Stored items
╔══
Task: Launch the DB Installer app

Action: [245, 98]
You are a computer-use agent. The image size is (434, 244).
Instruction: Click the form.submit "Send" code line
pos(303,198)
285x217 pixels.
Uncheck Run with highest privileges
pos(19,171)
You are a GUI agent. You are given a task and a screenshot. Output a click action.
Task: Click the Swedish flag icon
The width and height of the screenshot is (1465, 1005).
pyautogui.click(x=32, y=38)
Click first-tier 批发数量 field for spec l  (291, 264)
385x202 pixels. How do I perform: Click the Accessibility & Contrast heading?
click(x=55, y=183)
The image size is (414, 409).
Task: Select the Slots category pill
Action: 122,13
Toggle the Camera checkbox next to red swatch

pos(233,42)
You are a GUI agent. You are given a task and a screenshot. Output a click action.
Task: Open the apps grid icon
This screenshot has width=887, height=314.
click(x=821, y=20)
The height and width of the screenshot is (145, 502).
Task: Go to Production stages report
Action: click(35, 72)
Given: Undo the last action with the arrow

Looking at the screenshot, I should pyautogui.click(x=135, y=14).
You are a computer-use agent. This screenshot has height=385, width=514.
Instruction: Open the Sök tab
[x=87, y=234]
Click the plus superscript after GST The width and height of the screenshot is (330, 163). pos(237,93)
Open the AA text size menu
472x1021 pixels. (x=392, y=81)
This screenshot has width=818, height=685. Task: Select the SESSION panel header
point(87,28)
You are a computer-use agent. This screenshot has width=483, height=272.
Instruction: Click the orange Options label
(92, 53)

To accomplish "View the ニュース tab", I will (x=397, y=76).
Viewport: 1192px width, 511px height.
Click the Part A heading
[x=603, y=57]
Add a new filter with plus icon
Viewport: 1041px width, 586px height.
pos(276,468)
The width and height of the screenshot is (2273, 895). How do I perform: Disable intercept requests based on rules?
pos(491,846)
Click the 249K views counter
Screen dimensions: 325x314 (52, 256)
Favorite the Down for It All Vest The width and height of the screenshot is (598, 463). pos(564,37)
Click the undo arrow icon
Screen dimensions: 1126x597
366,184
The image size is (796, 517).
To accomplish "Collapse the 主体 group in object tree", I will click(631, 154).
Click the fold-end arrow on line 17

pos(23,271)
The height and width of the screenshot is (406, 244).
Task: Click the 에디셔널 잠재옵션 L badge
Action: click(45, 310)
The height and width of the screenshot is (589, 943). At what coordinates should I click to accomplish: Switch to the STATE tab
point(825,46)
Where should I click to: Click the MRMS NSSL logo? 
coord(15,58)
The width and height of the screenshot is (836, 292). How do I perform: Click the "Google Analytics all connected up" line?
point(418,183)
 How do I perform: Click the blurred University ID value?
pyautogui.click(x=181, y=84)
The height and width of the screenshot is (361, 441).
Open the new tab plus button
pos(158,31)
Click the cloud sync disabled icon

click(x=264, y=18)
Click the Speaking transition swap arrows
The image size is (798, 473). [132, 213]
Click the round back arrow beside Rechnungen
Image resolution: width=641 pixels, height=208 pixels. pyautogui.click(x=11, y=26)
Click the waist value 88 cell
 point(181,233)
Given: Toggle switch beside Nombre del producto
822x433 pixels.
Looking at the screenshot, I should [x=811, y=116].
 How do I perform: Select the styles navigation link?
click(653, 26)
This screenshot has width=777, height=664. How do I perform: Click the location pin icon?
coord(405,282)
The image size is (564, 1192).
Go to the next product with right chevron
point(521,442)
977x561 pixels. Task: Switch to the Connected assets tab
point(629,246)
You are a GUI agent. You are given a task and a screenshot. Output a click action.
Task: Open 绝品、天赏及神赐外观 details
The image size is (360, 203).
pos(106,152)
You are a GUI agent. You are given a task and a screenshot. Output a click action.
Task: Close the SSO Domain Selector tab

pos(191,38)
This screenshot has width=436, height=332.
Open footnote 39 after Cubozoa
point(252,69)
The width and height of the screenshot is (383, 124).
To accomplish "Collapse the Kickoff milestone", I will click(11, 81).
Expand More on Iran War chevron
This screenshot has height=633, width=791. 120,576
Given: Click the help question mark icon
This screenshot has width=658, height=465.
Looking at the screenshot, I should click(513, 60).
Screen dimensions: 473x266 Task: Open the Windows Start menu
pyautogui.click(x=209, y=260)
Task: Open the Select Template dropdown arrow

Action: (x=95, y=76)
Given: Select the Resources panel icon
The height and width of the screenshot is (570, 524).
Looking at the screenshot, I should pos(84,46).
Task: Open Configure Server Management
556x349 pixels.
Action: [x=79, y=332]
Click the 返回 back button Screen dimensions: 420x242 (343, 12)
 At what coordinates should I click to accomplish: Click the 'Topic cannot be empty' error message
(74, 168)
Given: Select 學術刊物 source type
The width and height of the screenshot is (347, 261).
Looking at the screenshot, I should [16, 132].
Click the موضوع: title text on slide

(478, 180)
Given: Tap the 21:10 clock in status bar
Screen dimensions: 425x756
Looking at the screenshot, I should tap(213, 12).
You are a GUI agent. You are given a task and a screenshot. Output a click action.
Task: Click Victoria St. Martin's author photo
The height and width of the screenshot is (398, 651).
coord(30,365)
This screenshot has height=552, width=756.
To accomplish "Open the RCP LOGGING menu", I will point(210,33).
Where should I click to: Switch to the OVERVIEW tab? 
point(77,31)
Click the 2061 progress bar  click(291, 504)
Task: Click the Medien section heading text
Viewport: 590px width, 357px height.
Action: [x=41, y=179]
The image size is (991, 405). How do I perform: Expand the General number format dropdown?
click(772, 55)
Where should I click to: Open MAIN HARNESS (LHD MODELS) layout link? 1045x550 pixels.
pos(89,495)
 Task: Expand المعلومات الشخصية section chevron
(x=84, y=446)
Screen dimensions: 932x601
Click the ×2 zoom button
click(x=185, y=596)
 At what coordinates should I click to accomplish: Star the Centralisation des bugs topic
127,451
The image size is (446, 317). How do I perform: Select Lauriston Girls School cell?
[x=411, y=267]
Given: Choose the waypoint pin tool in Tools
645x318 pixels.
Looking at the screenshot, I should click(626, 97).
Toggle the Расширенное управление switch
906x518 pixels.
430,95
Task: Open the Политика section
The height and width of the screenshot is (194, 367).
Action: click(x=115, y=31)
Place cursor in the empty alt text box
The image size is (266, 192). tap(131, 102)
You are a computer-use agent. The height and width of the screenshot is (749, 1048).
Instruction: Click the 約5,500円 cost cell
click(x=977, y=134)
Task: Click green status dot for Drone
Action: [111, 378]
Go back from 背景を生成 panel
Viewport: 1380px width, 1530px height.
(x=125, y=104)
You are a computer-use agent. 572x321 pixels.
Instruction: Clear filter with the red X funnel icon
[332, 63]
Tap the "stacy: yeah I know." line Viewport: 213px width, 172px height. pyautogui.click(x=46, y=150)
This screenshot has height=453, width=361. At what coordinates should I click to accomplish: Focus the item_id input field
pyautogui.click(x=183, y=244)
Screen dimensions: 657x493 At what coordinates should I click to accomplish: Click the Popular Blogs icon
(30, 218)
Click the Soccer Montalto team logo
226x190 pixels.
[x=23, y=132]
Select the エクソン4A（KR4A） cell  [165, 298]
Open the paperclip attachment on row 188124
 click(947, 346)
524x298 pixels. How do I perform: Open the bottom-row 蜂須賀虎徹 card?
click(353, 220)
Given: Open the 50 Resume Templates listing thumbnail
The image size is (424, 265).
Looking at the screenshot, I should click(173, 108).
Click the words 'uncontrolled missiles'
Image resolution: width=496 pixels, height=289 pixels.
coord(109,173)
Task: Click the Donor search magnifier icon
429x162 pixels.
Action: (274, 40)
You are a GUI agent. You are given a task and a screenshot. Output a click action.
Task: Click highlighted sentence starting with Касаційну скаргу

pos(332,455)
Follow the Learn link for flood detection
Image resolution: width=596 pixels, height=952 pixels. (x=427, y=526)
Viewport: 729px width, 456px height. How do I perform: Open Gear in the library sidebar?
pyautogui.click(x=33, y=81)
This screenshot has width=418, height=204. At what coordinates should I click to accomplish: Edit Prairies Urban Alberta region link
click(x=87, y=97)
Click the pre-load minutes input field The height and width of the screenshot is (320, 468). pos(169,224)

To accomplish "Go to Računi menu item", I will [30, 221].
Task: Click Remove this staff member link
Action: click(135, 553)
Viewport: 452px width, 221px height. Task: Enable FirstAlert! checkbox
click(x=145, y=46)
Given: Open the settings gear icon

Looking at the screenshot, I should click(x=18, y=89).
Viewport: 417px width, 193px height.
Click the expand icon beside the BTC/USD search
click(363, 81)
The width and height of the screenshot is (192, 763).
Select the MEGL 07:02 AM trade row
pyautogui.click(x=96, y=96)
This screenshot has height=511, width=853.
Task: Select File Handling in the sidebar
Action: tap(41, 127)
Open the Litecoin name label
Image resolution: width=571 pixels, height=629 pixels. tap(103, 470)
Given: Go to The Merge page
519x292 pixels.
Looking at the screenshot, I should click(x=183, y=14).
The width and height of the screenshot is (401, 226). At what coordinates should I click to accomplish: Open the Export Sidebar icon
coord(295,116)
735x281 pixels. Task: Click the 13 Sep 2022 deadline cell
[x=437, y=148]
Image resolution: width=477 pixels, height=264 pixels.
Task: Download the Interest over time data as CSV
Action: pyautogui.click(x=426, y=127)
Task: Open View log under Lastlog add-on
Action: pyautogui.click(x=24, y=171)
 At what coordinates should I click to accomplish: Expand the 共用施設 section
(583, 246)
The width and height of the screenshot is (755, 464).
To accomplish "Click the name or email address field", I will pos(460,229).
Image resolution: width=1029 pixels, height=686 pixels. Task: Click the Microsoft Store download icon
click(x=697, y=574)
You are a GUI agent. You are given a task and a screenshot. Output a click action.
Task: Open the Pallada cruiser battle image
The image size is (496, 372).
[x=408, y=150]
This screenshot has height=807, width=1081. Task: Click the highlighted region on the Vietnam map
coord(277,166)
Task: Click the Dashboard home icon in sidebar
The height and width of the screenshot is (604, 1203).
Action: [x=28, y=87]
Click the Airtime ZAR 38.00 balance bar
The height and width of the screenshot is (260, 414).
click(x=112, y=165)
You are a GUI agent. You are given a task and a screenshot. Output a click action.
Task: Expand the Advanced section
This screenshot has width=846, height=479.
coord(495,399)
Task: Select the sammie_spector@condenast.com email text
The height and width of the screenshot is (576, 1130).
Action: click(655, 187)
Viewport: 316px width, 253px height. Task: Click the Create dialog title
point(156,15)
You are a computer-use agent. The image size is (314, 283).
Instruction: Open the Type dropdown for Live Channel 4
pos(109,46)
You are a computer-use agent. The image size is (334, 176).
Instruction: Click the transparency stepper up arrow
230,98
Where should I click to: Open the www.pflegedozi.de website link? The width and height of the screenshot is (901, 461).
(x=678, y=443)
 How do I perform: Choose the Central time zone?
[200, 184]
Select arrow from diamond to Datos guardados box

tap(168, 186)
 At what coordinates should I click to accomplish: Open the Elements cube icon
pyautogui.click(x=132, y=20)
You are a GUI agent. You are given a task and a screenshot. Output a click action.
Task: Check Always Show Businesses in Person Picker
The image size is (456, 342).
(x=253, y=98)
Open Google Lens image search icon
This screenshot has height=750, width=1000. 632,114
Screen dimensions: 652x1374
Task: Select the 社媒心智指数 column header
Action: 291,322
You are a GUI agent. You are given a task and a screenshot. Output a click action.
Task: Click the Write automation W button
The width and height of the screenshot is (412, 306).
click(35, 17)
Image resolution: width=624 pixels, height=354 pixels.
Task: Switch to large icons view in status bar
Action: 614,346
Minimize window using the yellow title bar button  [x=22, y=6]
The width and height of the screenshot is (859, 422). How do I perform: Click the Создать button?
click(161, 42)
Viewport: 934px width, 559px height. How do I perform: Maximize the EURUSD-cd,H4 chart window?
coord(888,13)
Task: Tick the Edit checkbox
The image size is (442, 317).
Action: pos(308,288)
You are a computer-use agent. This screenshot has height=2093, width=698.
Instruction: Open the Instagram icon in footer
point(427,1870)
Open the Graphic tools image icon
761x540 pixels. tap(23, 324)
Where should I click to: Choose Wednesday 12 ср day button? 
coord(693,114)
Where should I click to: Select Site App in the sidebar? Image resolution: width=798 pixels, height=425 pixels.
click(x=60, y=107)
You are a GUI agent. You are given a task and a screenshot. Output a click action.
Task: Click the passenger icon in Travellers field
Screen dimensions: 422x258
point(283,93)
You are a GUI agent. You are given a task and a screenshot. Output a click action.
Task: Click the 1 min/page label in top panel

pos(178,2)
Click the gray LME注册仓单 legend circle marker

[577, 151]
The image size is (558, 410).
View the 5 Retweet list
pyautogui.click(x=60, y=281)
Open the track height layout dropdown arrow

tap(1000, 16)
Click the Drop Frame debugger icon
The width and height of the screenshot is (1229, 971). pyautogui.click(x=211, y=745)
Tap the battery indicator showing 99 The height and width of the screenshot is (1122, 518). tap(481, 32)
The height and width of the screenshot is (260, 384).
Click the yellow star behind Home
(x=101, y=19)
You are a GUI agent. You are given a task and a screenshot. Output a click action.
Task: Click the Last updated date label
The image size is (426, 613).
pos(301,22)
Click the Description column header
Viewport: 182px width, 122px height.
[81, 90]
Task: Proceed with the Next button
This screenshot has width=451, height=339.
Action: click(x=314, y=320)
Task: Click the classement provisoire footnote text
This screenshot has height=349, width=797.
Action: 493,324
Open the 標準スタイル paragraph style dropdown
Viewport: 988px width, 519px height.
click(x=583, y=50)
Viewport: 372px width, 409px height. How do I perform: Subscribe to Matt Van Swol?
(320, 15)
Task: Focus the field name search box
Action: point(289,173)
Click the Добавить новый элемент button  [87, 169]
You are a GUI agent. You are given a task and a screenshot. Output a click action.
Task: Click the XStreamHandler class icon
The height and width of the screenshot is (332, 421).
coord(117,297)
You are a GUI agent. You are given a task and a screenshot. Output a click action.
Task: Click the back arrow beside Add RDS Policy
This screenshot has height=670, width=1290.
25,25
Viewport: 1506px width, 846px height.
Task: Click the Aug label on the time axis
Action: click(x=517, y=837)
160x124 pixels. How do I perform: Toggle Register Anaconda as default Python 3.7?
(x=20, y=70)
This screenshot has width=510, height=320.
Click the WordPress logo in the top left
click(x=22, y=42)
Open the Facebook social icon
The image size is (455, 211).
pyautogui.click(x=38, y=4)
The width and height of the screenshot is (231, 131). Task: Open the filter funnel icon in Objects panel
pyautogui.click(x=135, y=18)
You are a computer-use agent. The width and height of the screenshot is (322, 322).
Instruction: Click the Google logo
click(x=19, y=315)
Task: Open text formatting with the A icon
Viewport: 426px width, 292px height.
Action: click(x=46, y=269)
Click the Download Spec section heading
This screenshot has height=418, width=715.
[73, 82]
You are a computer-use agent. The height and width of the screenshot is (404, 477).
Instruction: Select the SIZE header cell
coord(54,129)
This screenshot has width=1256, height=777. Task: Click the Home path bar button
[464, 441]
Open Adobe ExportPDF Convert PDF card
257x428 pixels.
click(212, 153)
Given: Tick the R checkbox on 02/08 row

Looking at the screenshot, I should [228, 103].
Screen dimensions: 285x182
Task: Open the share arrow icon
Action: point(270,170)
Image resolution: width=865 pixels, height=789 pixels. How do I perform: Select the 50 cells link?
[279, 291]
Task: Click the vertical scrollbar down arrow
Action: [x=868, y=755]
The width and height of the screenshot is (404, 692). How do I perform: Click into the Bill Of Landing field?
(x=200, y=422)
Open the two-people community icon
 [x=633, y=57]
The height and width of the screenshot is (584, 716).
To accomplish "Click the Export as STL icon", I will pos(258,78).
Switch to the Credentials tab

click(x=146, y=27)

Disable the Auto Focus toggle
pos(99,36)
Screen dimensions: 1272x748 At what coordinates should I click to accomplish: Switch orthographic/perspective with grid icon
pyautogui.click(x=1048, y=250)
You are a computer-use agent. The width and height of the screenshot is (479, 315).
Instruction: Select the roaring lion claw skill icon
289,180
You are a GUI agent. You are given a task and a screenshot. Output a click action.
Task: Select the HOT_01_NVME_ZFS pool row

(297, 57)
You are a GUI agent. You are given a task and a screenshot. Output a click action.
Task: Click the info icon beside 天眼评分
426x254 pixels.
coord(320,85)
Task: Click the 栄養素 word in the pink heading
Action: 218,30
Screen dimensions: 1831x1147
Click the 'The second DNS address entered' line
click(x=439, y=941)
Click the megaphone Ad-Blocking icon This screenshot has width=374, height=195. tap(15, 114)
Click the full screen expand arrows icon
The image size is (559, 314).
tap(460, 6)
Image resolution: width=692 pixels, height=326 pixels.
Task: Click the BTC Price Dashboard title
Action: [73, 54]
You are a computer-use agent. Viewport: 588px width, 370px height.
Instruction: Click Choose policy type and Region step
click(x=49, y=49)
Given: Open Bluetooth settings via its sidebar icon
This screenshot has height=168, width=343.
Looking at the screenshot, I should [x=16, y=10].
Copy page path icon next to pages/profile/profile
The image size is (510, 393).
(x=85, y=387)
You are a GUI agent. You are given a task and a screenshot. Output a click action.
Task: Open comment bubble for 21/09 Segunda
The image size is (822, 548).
╚══
### Task prompt
Collect each line of the entries that has the word "Collapse", copying it in full.

### Written response
To accomplish "Collapse the 主体 group in object tree", I will click(631, 154).
To accomplish "Collapse the Kickoff milestone", I will click(11, 81).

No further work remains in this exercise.